◆ **WHAT YOU NEED TO DO**:
The result is the exact lines from the one containing "Toggle the Interested status button" through the final line of the entries; leave out the pictures.

Extracted records
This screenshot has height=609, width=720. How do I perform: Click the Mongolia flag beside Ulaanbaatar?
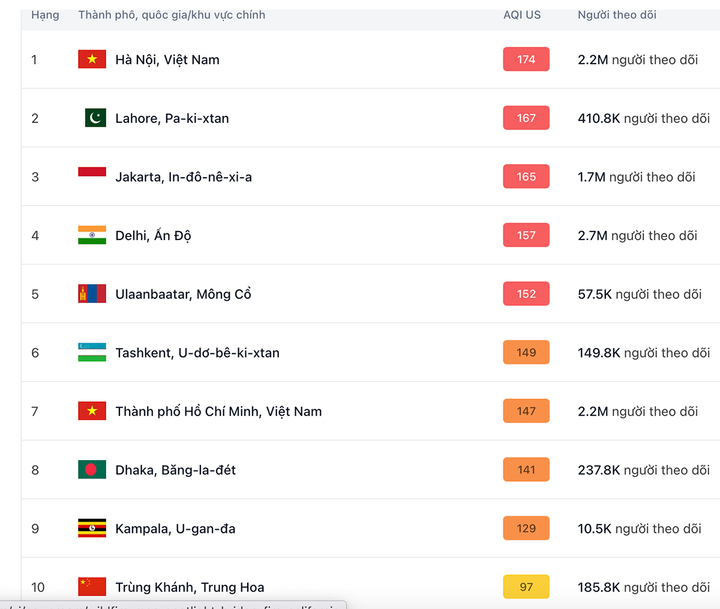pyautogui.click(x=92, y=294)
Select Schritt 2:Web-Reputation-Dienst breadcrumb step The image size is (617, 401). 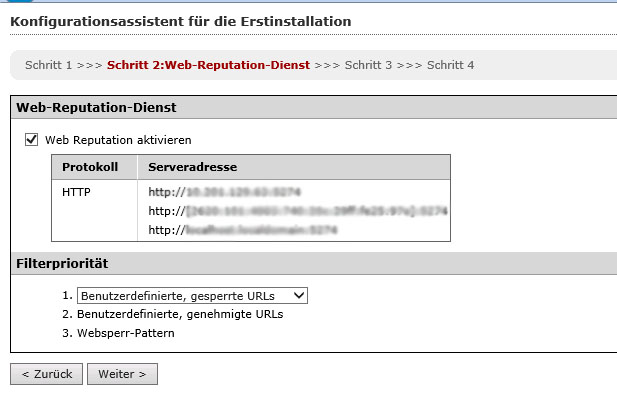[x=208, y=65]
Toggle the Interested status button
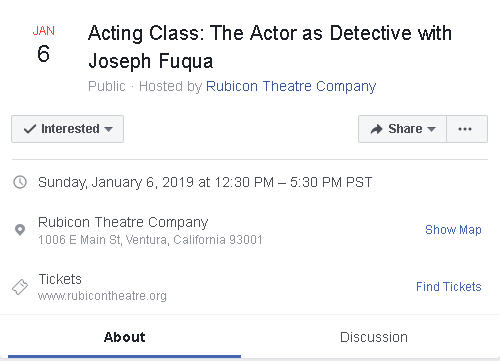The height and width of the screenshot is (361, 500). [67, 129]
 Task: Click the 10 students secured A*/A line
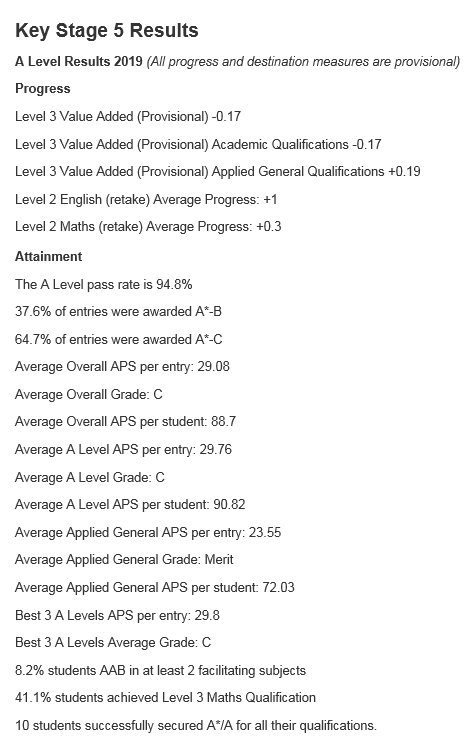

◆ **YOUR RESPONSE**:
Toggle the Interested status button
The height and width of the screenshot is (361, 500). [67, 129]
 Task: Click the 10 students secured A*/A line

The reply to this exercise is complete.